Catching fog with nets is the solution to water scarcity for people who live beyond the reach of utility lines in this sandy hillside shantytown overlooking Peru’s capital, Lima.

Lima, which along with Cairo is one of the world’s two driest capitals, gets only a few drops of rain each year. But thick fog from the Pacific Ocean blankets the coastal hills surrounding the city for eight months a year as hot tropical sun mixes with cold waters of the Humboldt current.

Using nets similar to those used in volleyball, residents condense fog, drip-by-drip, into drainage pipes running down the hill into tanks that store hundreds of liters (quarts) of water for irrigation, bathing and cooking.

“Pure water from fog, can you believe it?” Noe Neira, Bellavista’s community leader said, as he dipped his hand into a brick tank filled to the rim. “There was so much water in the air and we didn’t know how take advantage of it.”

President Alan Garcia won the 2006 elections in part on a promise to deliver water to millions of impoverished Peruvians, though as he nears the end of his term, Lima’s long-term water problems are more vexing than ever.

Lima depends almost exclusively on glacial runoff for water. The United Nations, which has called March 22 World Water Day to raise awareness about shortages, says melting caused by warming in the Andes has already cut by 12 percent flows to the country’s arid coast, where two-thirds of the population lives.

◆ ◆ ◆

> _What you will do_
(1) List every place or geographic feature named in the passage on fog catching in Lima, in the order each first appears.
(2) Reproduce the passage on fog catching in Lima from the words "Catching fog with" up to and including the words "the Humboldt current.".

[Extracted data entries]
◆ ◆ ◆

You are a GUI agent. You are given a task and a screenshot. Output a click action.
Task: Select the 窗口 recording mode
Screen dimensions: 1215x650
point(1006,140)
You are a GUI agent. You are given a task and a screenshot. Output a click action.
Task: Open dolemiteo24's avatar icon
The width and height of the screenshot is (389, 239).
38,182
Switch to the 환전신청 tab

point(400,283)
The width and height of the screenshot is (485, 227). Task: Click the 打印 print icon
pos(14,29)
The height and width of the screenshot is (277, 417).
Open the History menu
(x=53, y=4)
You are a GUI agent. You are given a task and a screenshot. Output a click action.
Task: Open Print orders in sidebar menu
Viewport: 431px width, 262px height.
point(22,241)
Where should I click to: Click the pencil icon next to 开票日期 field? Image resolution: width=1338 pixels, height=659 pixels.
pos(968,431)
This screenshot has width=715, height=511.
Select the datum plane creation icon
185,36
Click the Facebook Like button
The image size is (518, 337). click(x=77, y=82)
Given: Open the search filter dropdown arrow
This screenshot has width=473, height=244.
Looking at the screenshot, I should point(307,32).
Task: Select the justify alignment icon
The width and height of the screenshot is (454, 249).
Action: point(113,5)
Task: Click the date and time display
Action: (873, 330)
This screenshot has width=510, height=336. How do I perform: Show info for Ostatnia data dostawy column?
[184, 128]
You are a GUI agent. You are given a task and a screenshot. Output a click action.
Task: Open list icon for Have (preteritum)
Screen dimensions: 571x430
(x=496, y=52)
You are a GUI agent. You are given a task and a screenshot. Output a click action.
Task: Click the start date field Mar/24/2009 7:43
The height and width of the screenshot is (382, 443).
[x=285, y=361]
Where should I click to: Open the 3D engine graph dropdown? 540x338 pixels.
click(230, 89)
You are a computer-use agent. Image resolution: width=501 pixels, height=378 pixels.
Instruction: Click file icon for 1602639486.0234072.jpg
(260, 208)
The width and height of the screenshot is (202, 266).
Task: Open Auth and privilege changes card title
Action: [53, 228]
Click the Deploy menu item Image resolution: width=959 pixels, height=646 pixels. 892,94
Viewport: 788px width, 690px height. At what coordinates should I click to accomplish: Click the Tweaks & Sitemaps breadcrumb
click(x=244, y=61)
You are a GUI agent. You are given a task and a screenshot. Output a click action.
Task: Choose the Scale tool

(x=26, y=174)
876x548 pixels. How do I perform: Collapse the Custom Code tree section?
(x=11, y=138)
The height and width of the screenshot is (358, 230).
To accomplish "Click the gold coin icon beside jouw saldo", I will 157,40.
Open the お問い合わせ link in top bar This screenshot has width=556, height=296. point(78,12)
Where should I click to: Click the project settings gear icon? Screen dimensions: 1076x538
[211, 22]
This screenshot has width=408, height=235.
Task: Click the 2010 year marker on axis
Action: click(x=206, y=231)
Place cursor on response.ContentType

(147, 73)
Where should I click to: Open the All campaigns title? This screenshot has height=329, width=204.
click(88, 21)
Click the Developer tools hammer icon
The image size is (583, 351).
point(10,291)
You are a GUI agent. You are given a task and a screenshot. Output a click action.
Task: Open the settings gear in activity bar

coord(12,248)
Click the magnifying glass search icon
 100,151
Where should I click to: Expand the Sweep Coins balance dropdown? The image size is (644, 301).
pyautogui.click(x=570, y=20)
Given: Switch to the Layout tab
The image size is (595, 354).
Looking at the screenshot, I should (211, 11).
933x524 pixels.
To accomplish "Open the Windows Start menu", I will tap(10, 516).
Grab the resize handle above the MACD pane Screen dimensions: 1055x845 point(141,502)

◆ ◆ ◆

> _Expected results_
(1) Peru, Lima, Cairo, the Pacific Ocean, the Humboldt current, Bellavista, the Andes

(2)
Catching fog with nets is the solution to water scarcity for people who live beyond the reach of utility lines in this sandy hillside shantytown overlooking Peru’s capital, Lima.

Lima, which along with Cairo is one of the world’s two driest capitals, gets only a few drops of rain each year. But thick fog from the Pacific Ocean blankets the coastal hills surrounding the city for eight months a year as hot tropical sun mixes with cold waters of the Humboldt current.